BEGIN Listed records

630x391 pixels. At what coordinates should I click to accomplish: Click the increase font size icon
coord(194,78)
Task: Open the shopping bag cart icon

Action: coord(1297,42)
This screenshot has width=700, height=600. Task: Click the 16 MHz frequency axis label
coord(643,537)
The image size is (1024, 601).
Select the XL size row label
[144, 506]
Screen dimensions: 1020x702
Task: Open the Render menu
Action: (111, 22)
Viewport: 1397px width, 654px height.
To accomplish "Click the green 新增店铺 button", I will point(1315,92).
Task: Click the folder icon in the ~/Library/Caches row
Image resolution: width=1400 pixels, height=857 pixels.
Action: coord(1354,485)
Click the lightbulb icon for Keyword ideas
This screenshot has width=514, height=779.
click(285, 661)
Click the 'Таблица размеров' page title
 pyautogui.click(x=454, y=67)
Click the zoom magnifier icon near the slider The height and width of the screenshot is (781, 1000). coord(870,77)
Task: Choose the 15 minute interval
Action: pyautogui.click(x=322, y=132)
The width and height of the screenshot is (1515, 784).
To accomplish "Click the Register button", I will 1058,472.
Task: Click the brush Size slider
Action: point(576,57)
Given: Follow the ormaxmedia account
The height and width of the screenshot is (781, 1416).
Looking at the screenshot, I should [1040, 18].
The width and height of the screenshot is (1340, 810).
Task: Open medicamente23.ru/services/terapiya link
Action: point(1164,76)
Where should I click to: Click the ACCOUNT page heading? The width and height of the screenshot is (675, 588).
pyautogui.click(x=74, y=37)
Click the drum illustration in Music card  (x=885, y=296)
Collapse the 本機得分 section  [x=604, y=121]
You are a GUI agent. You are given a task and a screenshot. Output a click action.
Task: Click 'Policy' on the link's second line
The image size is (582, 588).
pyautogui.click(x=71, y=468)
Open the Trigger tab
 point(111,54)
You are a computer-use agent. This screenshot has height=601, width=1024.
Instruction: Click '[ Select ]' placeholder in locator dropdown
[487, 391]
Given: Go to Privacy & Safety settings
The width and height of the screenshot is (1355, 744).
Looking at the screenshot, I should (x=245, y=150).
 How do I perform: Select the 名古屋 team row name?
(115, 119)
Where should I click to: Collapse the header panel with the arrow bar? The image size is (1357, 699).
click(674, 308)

END Listed records

[Your instructions]
Report back each line in the material above that contains the string "agent".

[Final answer]
You are a GUI agent. You are given a task and a screenshot. Output a click action.
You are a computer-use agent. This screenshot has height=601, width=1024.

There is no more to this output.